Task directions: If pictures appear in the lines below, skip them and copy exactly the lines from the one containing "826x465 pixels." through the one containing "The width and", and nothing else.

──────── Exercise data

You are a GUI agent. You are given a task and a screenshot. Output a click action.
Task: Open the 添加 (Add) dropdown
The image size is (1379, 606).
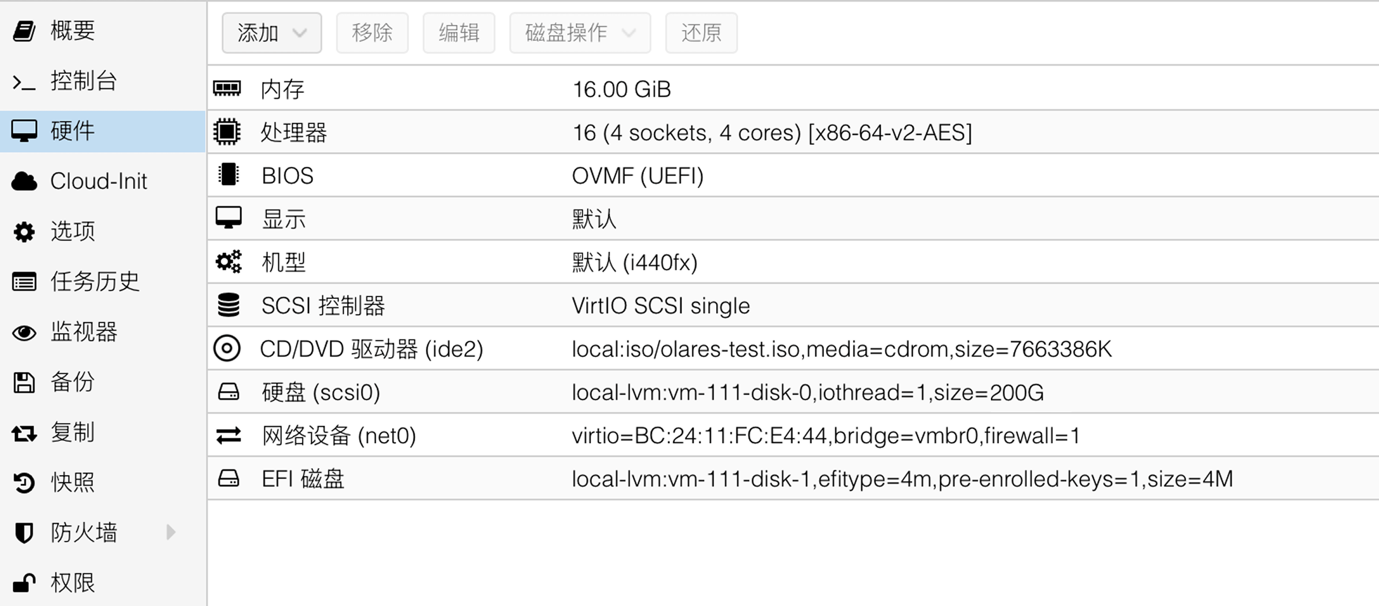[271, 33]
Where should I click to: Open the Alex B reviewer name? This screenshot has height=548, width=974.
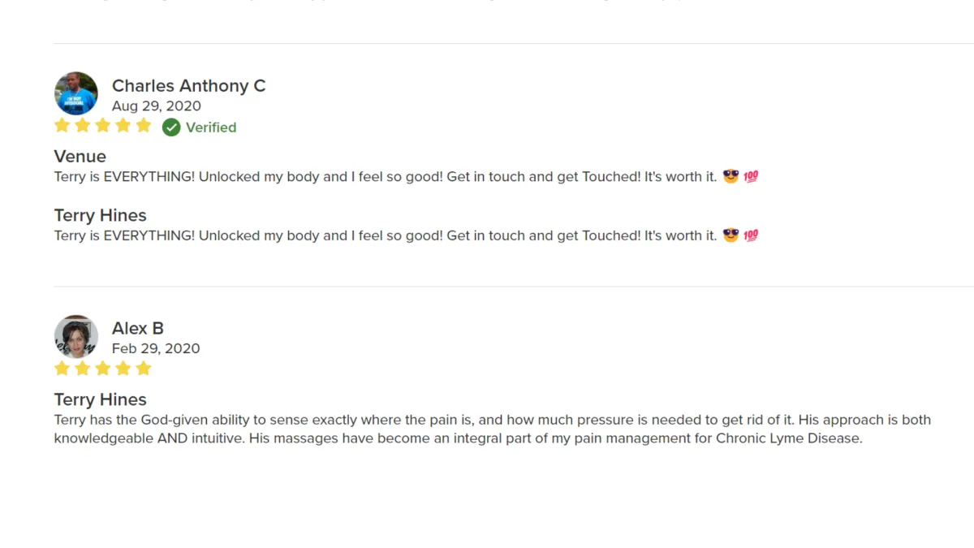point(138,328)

────────────────
──────── Exercise data

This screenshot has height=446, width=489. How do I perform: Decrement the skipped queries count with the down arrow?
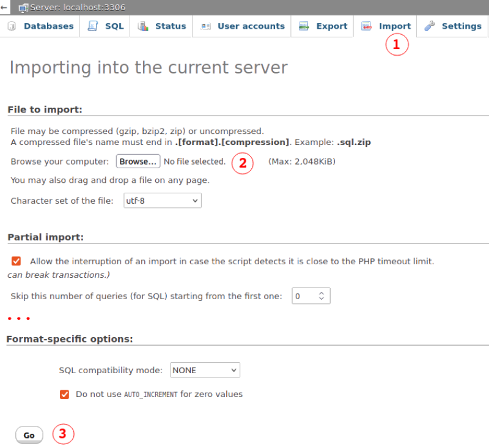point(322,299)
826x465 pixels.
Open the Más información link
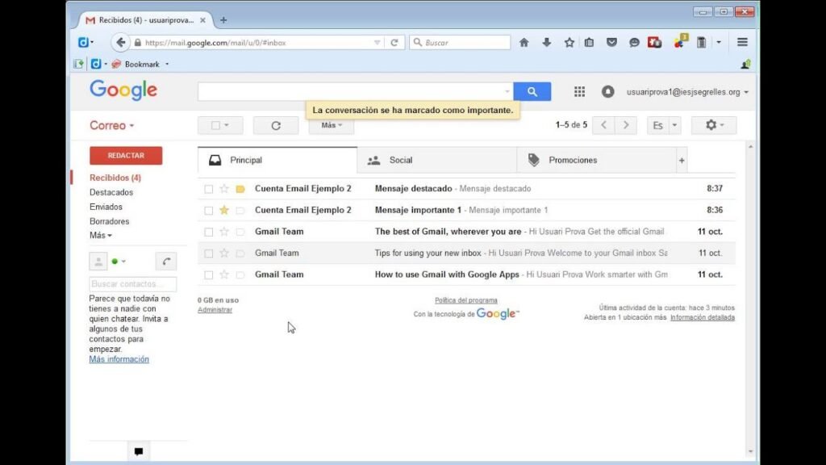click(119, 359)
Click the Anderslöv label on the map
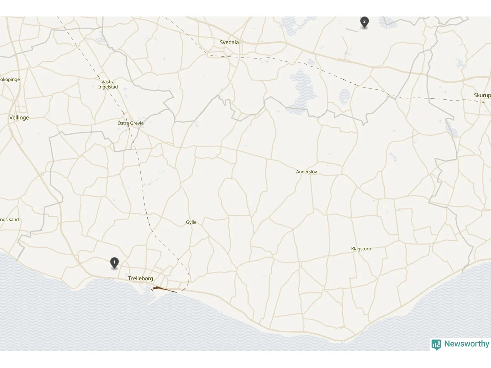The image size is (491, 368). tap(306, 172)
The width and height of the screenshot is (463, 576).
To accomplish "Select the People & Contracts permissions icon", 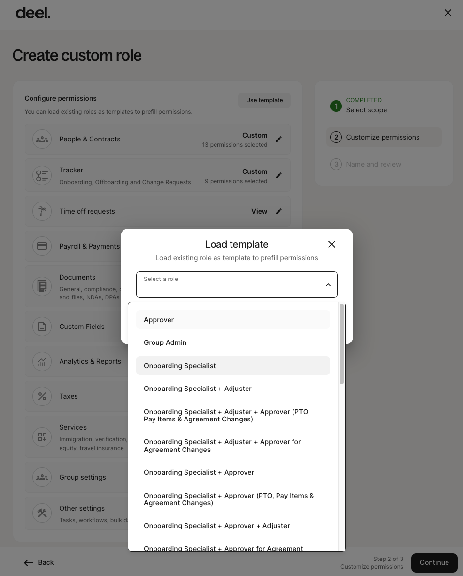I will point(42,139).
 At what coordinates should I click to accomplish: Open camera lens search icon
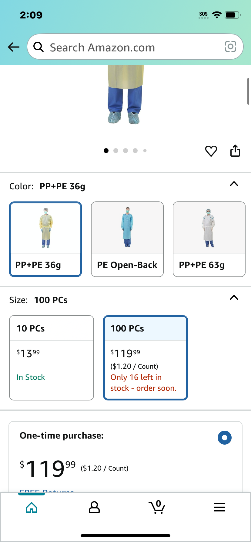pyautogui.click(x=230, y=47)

────────────────

Task solution:
826x465 pixels.
Open the Más información link
click(119, 359)
Click the Anderslöv label on the map
The image size is (491, 368). tap(306, 172)
The width and height of the screenshot is (463, 576).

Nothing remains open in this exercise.